State v. Tecope
Decision Date | 01 November 1932 |
Docket Number | 2973. |
Citation | 15 P.2d 677,54 Nev. 308 |
Parties | STATE v. TECOPE. |
Court | Nevada Supreme Court |
Appeal from District Court, Clark County; Wm. E. Orr, Judge.
Steve Tecope was convicted of first degree murder, and he appeals.
Affirmed.
Noland & Noland, of Las Vegas, for appellant.
Gray Mashburn, Atty. Gen., W. T. Mathews, Deputy Atty. Gen., and Harley Harmon, Dist. Atty., of Las Vegas, for the State.
Appellant was convicted of murder of the first degree in the Eighth judicial district court in and for Clark county. The jury fixed his punishment at imprisonment for life. He was sentenced accordingly. From the judgment and from the order denying his motion for a new trial he has prosecuted this appeal.

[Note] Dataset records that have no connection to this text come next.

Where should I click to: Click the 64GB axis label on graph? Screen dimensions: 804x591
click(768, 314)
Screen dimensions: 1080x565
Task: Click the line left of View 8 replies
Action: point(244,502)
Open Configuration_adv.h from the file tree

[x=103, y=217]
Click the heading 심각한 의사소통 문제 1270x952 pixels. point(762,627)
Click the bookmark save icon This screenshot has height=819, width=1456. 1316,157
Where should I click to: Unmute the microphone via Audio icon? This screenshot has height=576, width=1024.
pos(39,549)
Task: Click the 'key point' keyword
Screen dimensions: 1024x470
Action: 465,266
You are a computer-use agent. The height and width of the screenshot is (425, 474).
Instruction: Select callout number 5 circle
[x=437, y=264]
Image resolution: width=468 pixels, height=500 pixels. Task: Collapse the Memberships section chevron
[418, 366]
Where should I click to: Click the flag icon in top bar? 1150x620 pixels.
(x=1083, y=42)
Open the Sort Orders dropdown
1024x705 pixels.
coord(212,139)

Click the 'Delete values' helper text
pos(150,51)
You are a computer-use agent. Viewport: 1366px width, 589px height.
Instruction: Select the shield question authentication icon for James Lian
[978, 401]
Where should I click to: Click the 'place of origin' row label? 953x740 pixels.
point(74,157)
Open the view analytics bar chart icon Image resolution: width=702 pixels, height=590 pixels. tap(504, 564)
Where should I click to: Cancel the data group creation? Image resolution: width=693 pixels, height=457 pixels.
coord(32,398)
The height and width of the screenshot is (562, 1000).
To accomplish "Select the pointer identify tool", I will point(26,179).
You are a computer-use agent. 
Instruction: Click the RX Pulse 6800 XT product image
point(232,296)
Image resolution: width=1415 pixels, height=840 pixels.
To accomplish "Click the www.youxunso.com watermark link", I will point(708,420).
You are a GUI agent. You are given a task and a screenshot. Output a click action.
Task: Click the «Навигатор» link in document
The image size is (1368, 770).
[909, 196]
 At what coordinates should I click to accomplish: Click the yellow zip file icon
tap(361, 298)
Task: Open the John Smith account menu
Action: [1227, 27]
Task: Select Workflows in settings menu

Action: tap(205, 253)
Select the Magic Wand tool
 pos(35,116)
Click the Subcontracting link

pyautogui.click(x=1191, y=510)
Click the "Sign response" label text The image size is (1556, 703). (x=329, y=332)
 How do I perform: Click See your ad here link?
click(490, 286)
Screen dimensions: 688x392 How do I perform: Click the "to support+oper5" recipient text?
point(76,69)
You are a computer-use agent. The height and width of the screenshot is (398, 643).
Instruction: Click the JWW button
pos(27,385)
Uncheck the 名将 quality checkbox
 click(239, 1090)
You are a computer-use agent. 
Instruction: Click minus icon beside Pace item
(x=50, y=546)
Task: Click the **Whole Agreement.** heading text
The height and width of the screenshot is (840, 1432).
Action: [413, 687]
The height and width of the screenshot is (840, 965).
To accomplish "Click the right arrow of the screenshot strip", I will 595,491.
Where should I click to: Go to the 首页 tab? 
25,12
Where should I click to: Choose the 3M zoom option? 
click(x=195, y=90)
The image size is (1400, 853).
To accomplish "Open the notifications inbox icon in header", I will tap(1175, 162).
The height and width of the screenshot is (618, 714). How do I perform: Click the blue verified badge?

The crime for which appellant was convicted was alleged to have been committed by shooting one Fred Haganuma on the 27th day of July, 1931. The shooting occurred at the place where the latter resided near the little town of Searchlight in the southern part of Clark county, in this state. The deceased was a Japanese. The accused is an Indian. Shortly after the shooting, Haganuma was taken to Searchlight and placed under the care of a physician. He died at that place on July 30 1931. The attending physician testified that the cause of his death was septic pneumonia induced by a gunshot wound in the chest.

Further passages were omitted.